"Abbiamo svolto un ritiro molto positivo. Ci stiamo adattando molto bene al fuso orario e stiamo affrontando bene l’umidità e la temperatura di Miami. Le condizioni sono eccellenti e ora siamo pronti", ha assicurato Roberto Martínez durante la conferenza stampa pre-partita con la nazionale congolese, all’NRG Stadium di Houston, negli Stati Uniti.

Le ambizioni del Portogallo

Per quanto riguarda le ambizioni del Portogallo nella competizione e l’«obiettivo minimo» di raggiungere le semifinali fissato dal presidente della Federcalcio portoghese, Martínez ha smentito qualsiasi disaccordo con Pedro Proença, pur adottando una posizione molto più cauta rispetto al numero uno della federazione.

«I sogni guidano la vita e, per noi, i sogni guidano il nostro Mondiale. Ma in questo, l’allenatore deve fare chiarezza, ed è lui il rompiscatole che dice che prima di tutto abbiamo solo tre partite. Tutti abbiamo un sogno. Ma il Mondiale si vince con la razionalità, e io sono la voce rompiscatole che spiega come si fa», ha affermato.

Per quanto riguarda la partita contro la Repubblica Democratica del Congo nella prima giornata del Gruppo K, l’allenatore 52enne ha sottolineato la «straordinaria» fase di qualificazione della squadra africana, l’ultima delle 48 squadre a qualificarsi per i Mondiali del 2026, e ha ammesso di aspettarsi delle difficoltà.

«Stiamo parlando di una squadra che ha eliminato Camerun e Nigeria. È una squadra molto flessibile dal punto di vista tattico e non sa solo difendersi con un blocco basso.

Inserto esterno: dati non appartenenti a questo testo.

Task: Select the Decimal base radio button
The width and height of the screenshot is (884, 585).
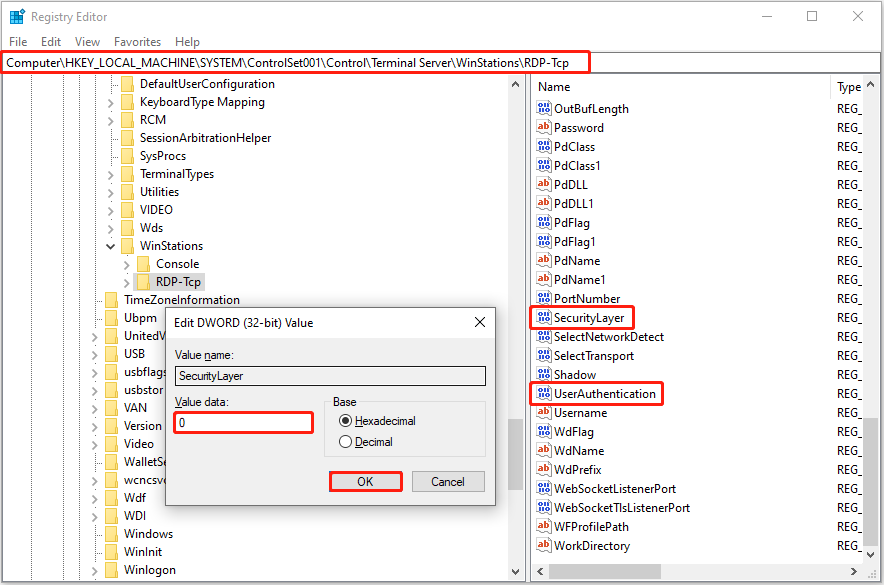Action: pyautogui.click(x=346, y=442)
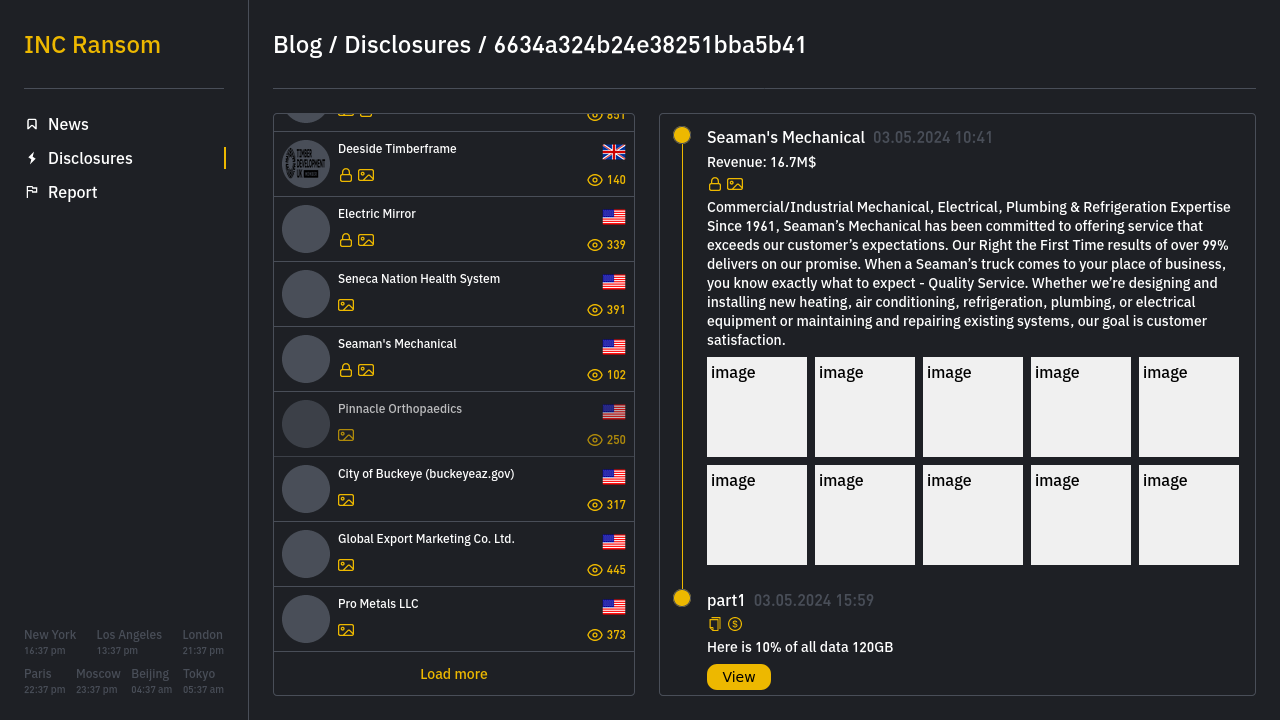Load more disclosures in the list
1280x720 pixels.
[454, 674]
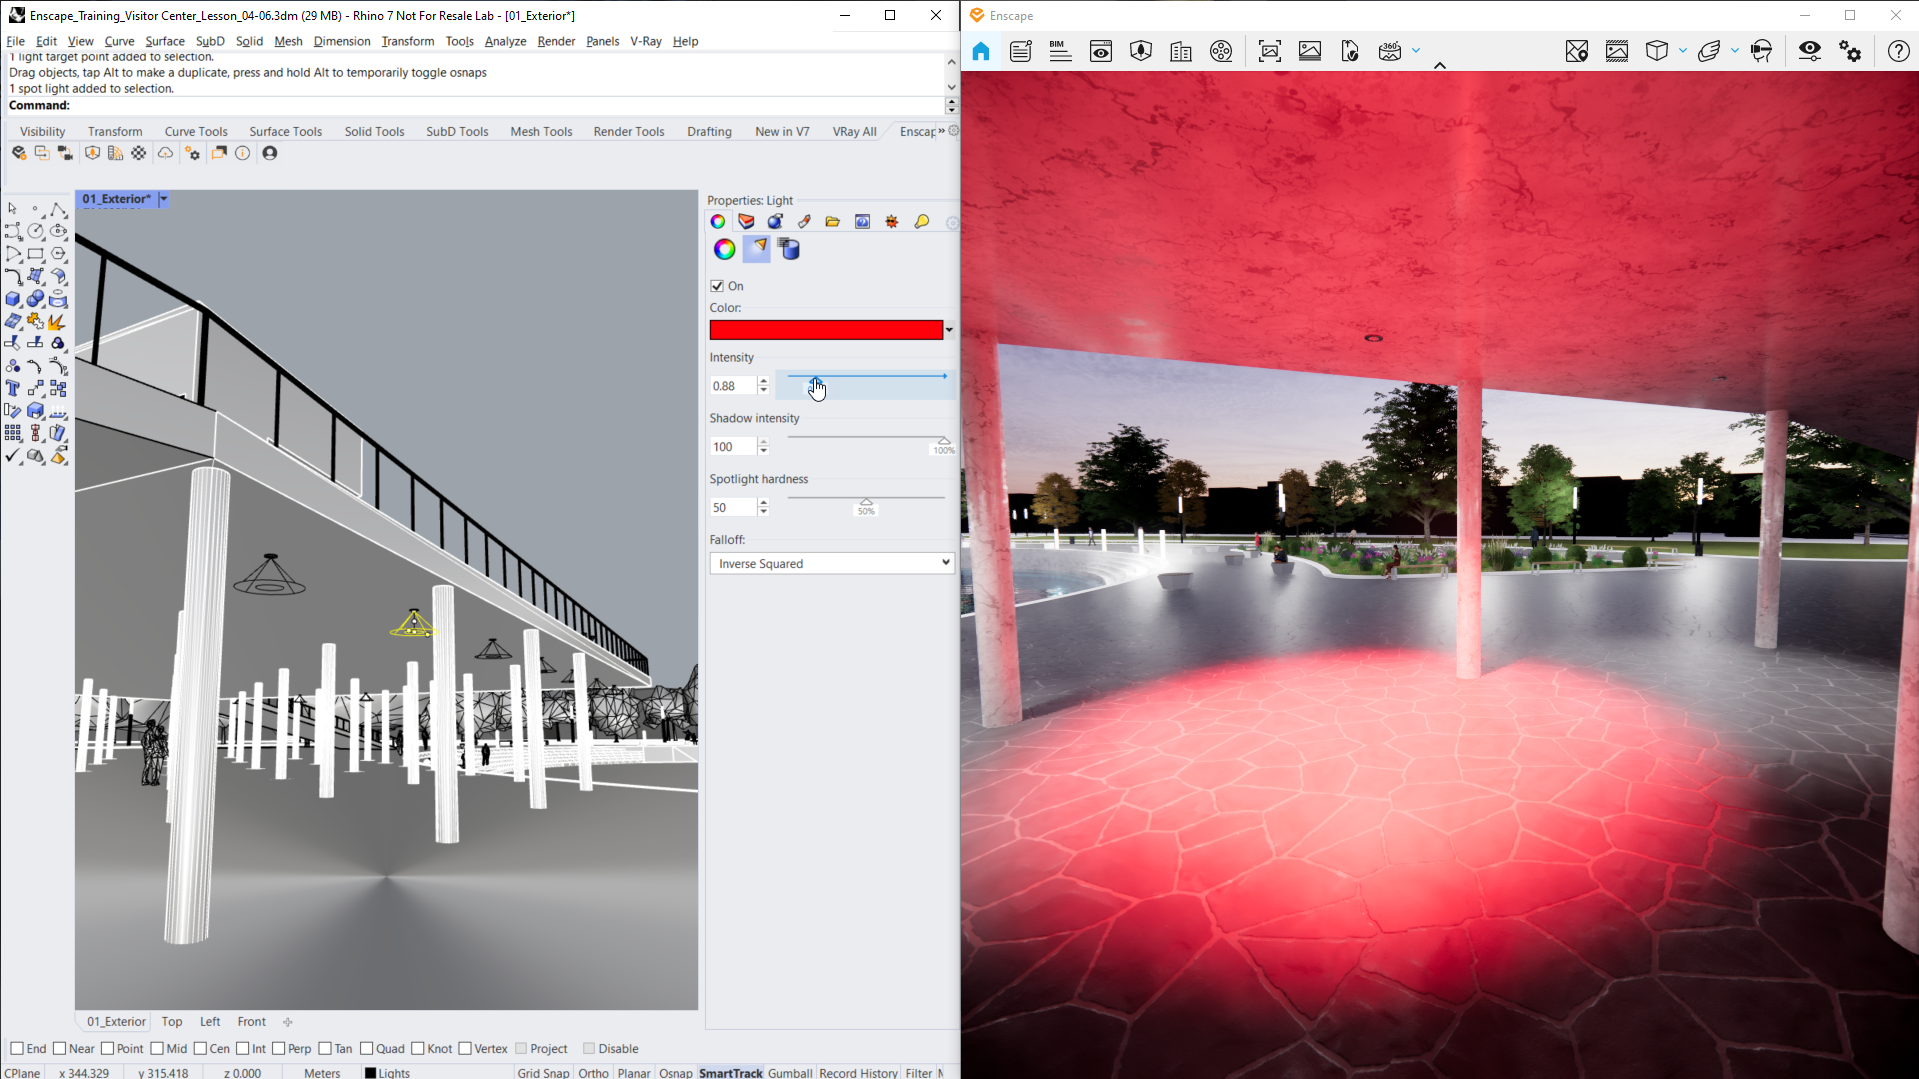The width and height of the screenshot is (1919, 1079).
Task: Expand the light color dropdown arrow
Action: tap(949, 330)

È una squadra che pressa, e nutriamo grande rispetto per la Repubblica Democratica del Congo come squadra», ha dichiarato l’allenatore spagnolo.

La presenza di Cristiano Ronaldo

Martínez ha anche parlato della presenza di Cristiano Ronaldo in quella che sarà la sua sesta Coppa del Mondo e ha ribadito che l’attaccante, anche a 41 anni, rimane determinante per la squadra portoghese.

«È il suo sesto Mondiale, ma interiormente sembra che sia il primo, grazie al livello di intensità e alla forza emotiva che possiede e trasmette. È il nostro finalizzatore e rimane determinante. I numeri lo dimostrano», ha sottolineato.

Il commissario tecnico della nazionale ha parlato anche dell’«americanizzazione» del calcio in vista dei Mondiali del 2026, con le pause di idratazione, una per ogni tempo, che cambieranno il modo in cui le squadre vengono gestite durante le partite.

«Ora ci sono quattro intervalli. È una rivoluzione. Dobbiamo sfruttarla. Si tratta di un periodo di tre minuti in cui possiamo riorganizzare la squadra, cosa che prima non avevamo. Questo aiuta moltissimo a mantenere il contatto con i giocatori durante la partita», ha concluso.